TASK ITEM >> Could you find every line in the entries below that holds the word "Speaker" and copy it?
* * * * * * *
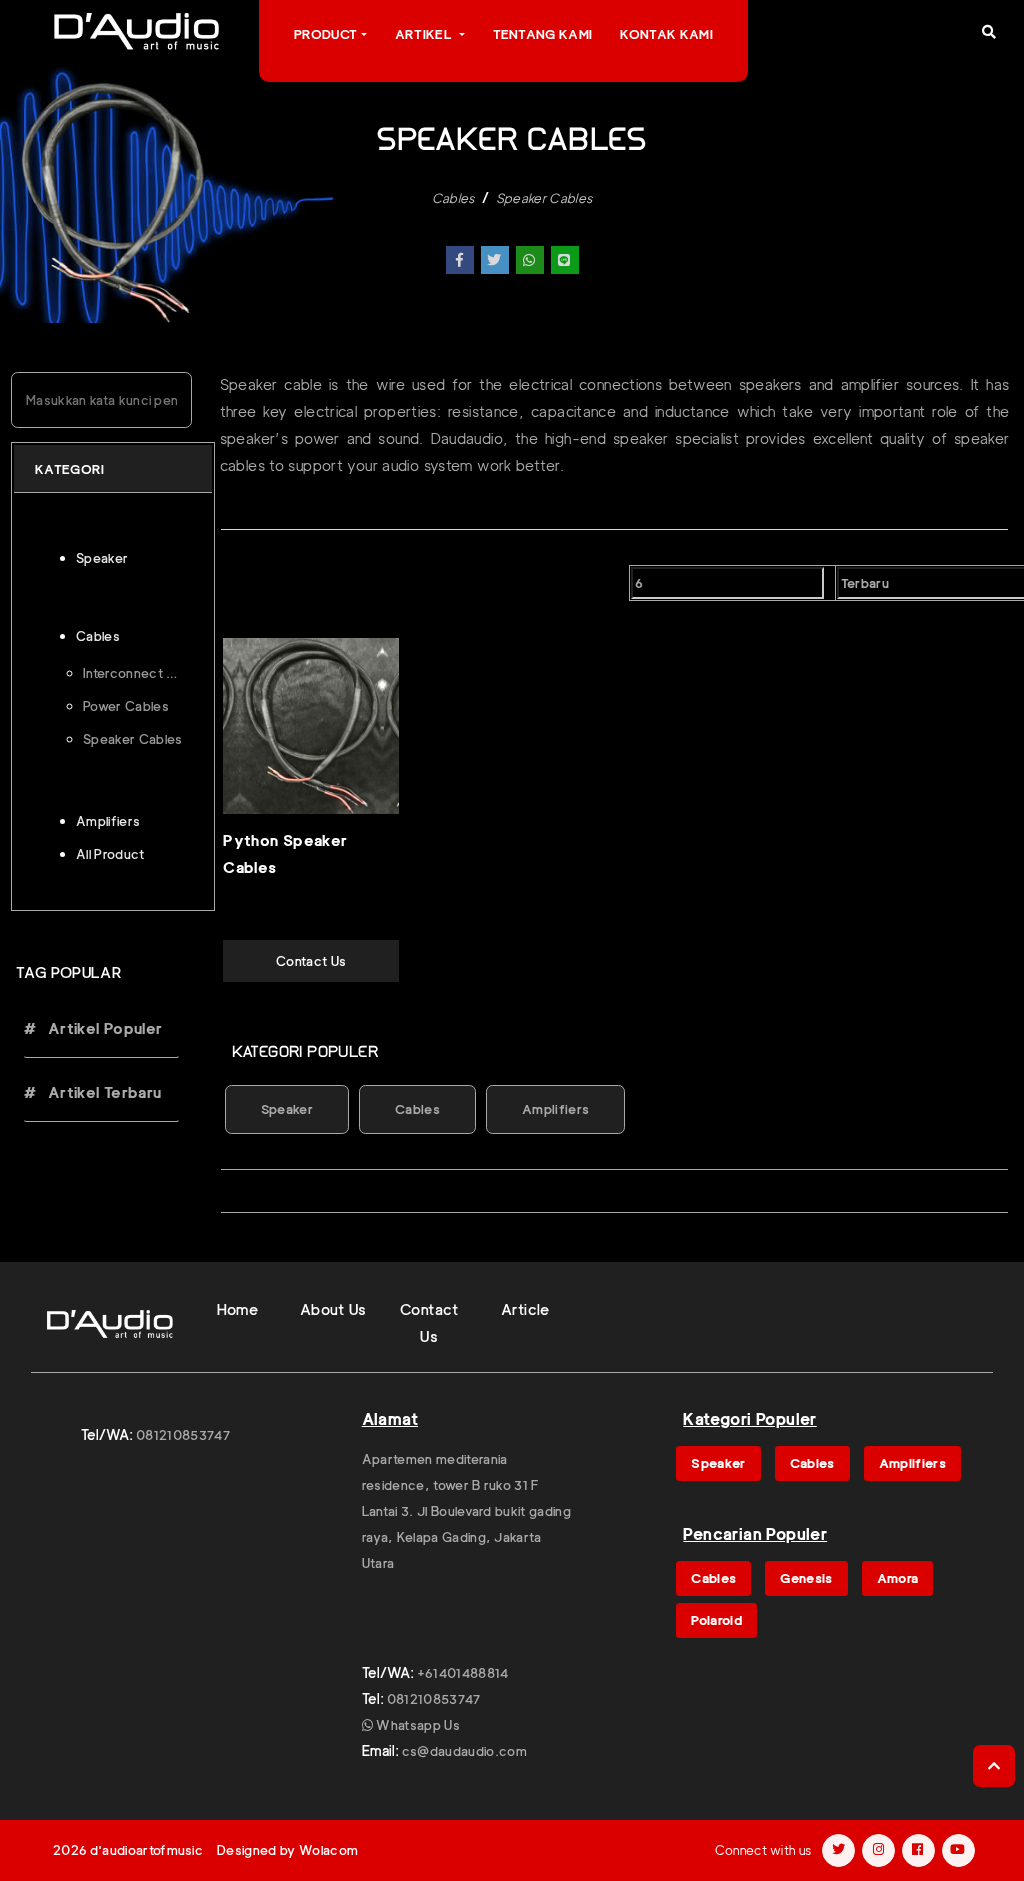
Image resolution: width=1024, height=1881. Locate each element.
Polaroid (716, 1620)
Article (525, 1310)
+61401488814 (463, 1673)
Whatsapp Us (416, 1725)
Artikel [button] (425, 34)
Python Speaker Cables (285, 854)
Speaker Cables (544, 198)
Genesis (806, 1578)
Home (238, 1310)
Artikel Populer (102, 1029)
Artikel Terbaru (102, 1093)
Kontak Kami (666, 34)
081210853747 (183, 1435)
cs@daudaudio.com (464, 1751)
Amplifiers (555, 1109)
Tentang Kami (543, 34)
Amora (898, 1578)
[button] (989, 31)
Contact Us (311, 961)
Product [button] (325, 34)
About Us (333, 1310)
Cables (453, 198)
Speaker (287, 1109)
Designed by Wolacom (287, 1850)
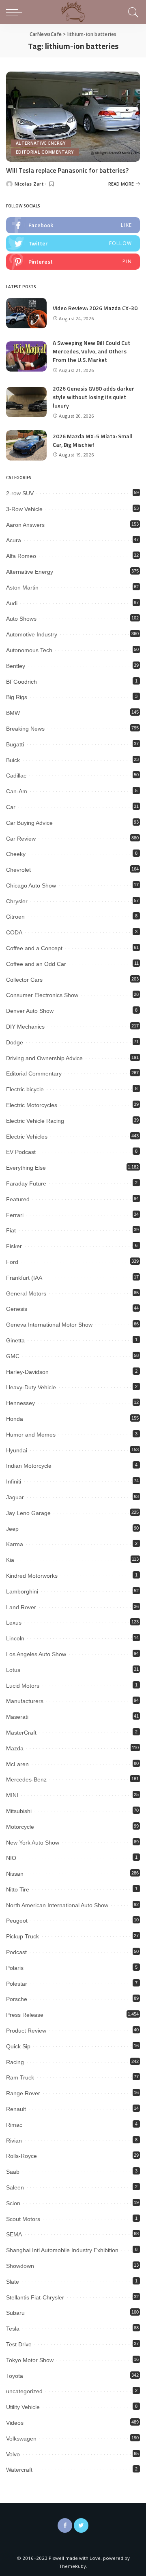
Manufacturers (24, 1701)
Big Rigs (16, 697)
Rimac (14, 2125)
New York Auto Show (32, 1842)
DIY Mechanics (25, 1026)
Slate (12, 2281)
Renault (16, 2109)
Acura (13, 540)
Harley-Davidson (27, 1372)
* * * * * * *
TASK OUTPUT >>
Python Speaker Cables (285, 854)
Speaker Cables (544, 198)
Speaker (287, 1109)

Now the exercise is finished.